# Dataset
-- Opening Marker --
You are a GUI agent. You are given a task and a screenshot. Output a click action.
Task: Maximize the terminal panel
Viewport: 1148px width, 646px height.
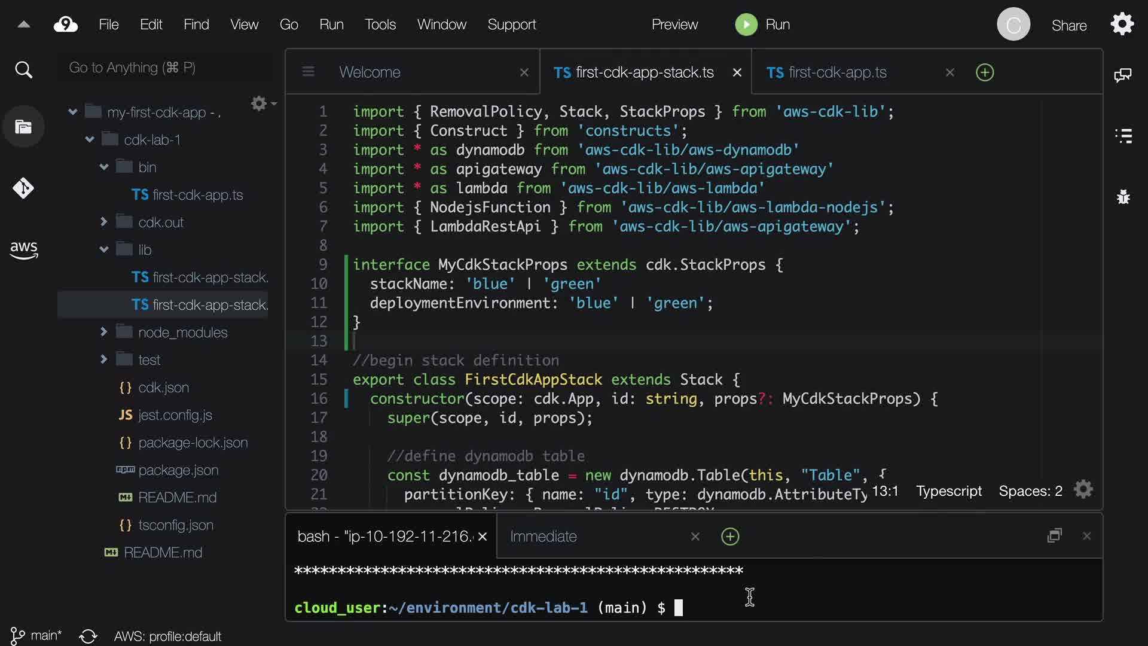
-- Closing Marker --
-- Opening Marker --
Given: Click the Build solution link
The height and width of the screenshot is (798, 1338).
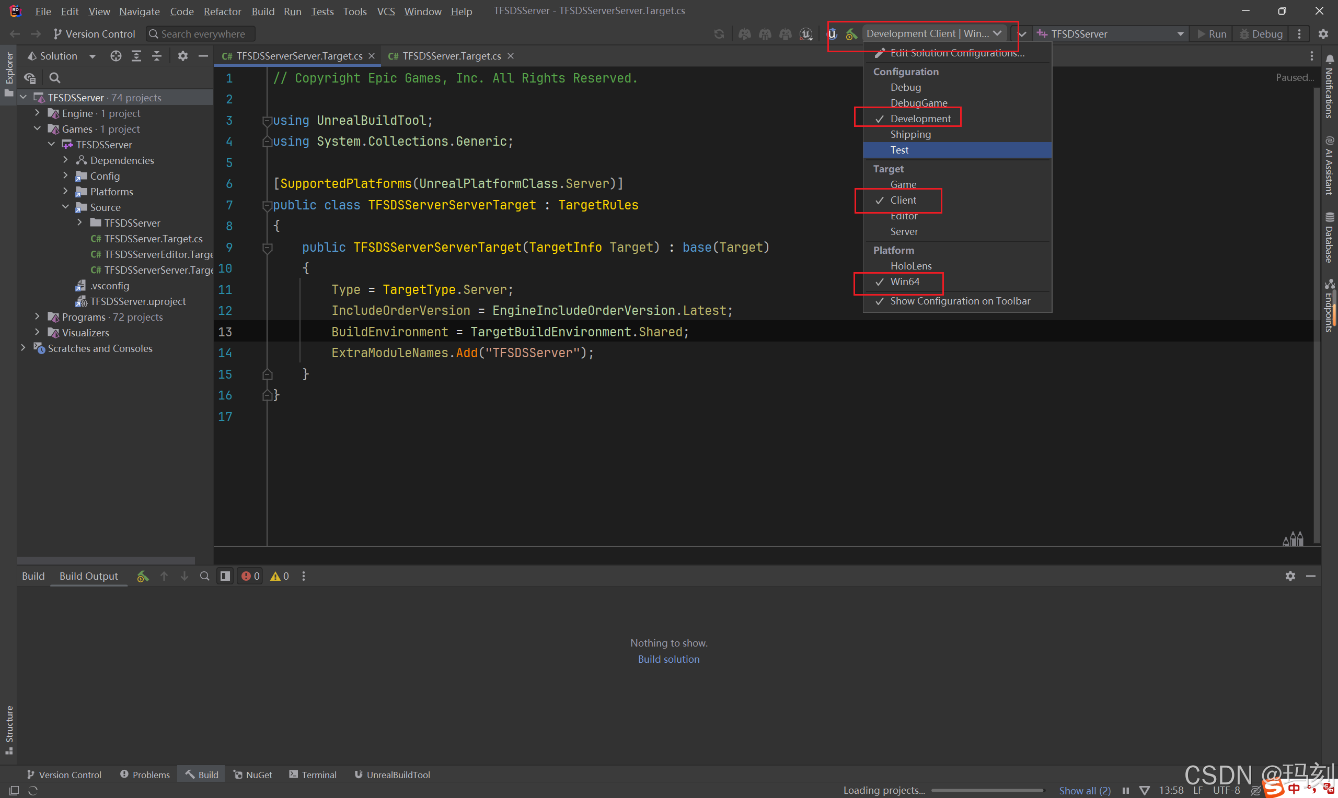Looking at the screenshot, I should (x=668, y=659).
-- Closing Marker --
# What to produce
Everything in the material above from the line that has "You are a GUI" through the line that has "Viewport: 1148px width, 646px height." must be duplicated exactly, with no other lines given.

# Final answer
You are a GUI agent. You are given a task and a screenshot. Output a click action.
Task: Maximize the terminal panel
Viewport: 1148px width, 646px height.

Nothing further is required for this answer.